◆ **Records excerpted from a collection**:
+ + + +
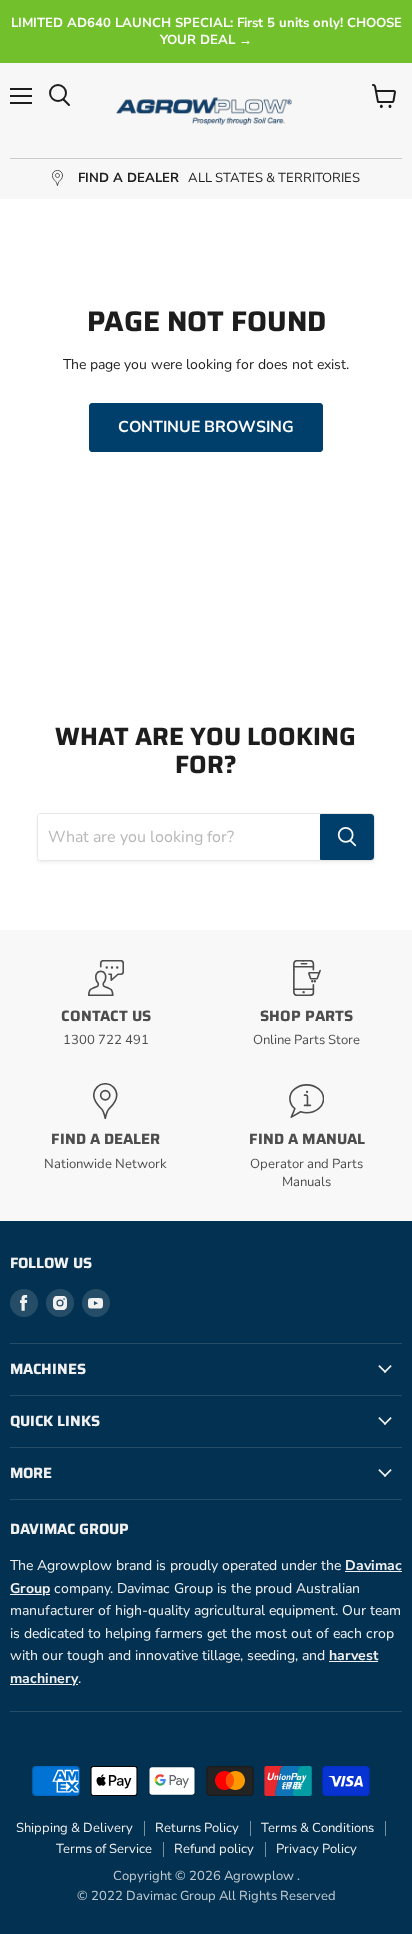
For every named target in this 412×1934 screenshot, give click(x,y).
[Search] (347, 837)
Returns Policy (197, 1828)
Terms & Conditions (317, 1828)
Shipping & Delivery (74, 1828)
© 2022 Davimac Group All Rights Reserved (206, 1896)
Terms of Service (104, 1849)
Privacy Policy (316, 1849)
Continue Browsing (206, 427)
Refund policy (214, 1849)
+ + + +
From the line containing "Shipping & Delivery (74, 1828)" to the final line of the data above, transcribe every line exactly and nothing more.

Shipping & Delivery (74, 1828)
© 2022 Davimac Group All Rights Reserved (206, 1896)
Terms of Service (104, 1849)
Privacy Policy (316, 1849)
Continue Browsing (206, 427)
Refund policy (214, 1849)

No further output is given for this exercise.